Four prescription medications with antiviral activity against influenza viruses are commercially available in the United States (amantadine, rimantadine, oseltamivir, zanamivir). The four drugs are classified into two categories, the adamantane derivatives and the neuraminidase inhibitors, on the basis of their chemical properties and activities against influenza viruses.

Controlled clinical trials have demonstrated the efficacy of all four antiviral medications in reducing symptom duration when used for treatment of influenza infections. Three of the antiviral drugs have been approved for use as chemoprophylaxis. Table 1 summarizes information about the use of antiviral medications in the United States for influenza.

Neuraminidase Inhibitors (Zanamivir, Oseltamivir)

The neuraminidase inhibitors, zanamivir and oseltamivir, are chemically related drugs that have activity against both influenza A and B viruses.

  • Zanamivir is an orally inhaled powdered drug that is approved for treatment of influenza in persons aged 7 years and older. Zanamivir is not approved for chemoprophylaxis of influenza.
  • Oseltamivir is an orally administered capsule or oral suspension that is approved for treatment of influenza in persons aged 1 year and older. Oseltamivir is also approved for chemoprophylaxis of influenza in persons aged 13 years and older.

How do the neuraminidase inhibitor drugs work?
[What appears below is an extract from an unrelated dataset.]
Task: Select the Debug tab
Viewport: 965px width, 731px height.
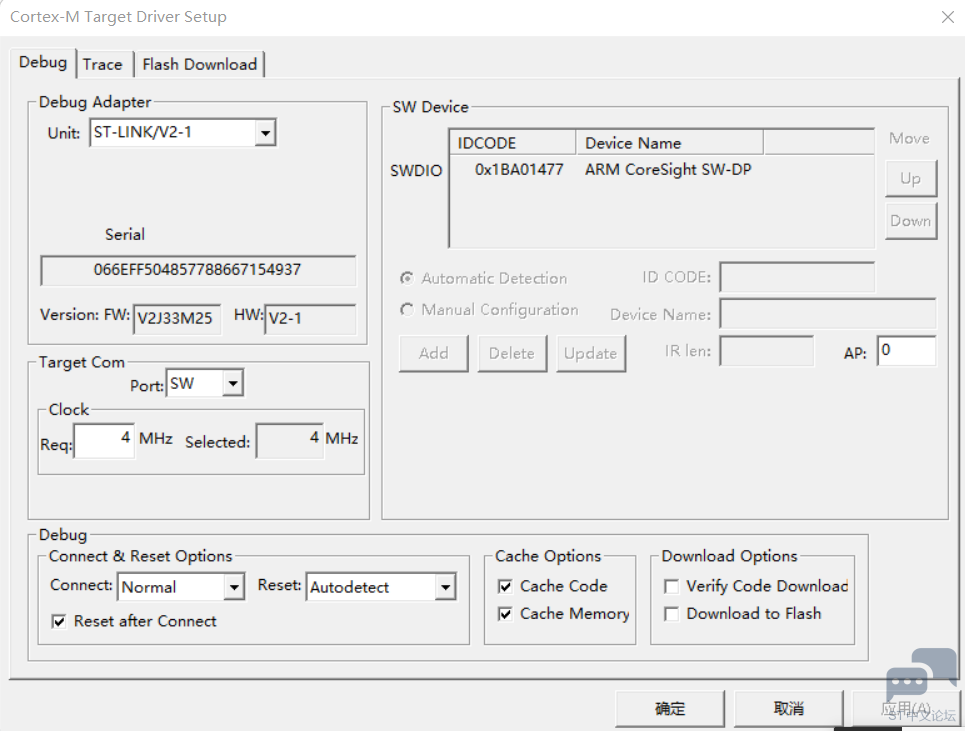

Zanamivir and oseltamivir block the active site of the influenza viral enzyme neuraminidase, which is common to both influenza A and influenza B viruses. This effect results in viral aggregation at the host cell surface and reduces the number of viruses released from the infected cell.

How effective are the neuraminidase inhibitor drugs?

Treatment

When used within 48 hours of illness onset, both drugs decrease shedding and reduce the duration of influenza symptoms by approximately 1 day compared with placebo. Summary results from randomized, placebo-controlled, double-blinded studies of oseltamivir showed a significant reduction in influenza-related lower respiratory tract complications (pneumonia and bronchitis) associated with antibiotic use and a significant reduction in hospitalizations. These impacts occurred in both healthy and high-risk adolescents and adults. No studies have assessed the impact of antiviral drug therapy on mortality. For both drugs, the recommended duration of treatment is 5 days.

Chemoprophylaxis

Oseltamivir, but not zanamivir, is approved for chemoprophylaxis of influenza.

Side effects of the neuraminidase inhibitor drugs:

Zanamivir and oseltamivir were approved in 1999, and therefore clinical experience to assess adverse effects is limited.

  • Oseltamivir has been associated with nausea and vomiting during controlled treatment studies compared with placebo.
  • Nausea, diarrhea, dizziness, headache, and cough have been reported during zanamivir treatment, but the frequencies of adverse events were similar to inhaled powdered placebo drug.
  • Few serious CNS adverse effects have been reported for the neuraminidase inhibitor drugs.
  • Zanamivir generally is not recommended for use in persons with underlying respiratory disease because of the risk of precipitating bronchospasm. Serious adverse respiratory events resulting from zanamivir use have been reported in persons with chronic pulmonary disease and in healthy adults.
  • There are limited data about the use of neuraminidase inhibitors during pregnancy.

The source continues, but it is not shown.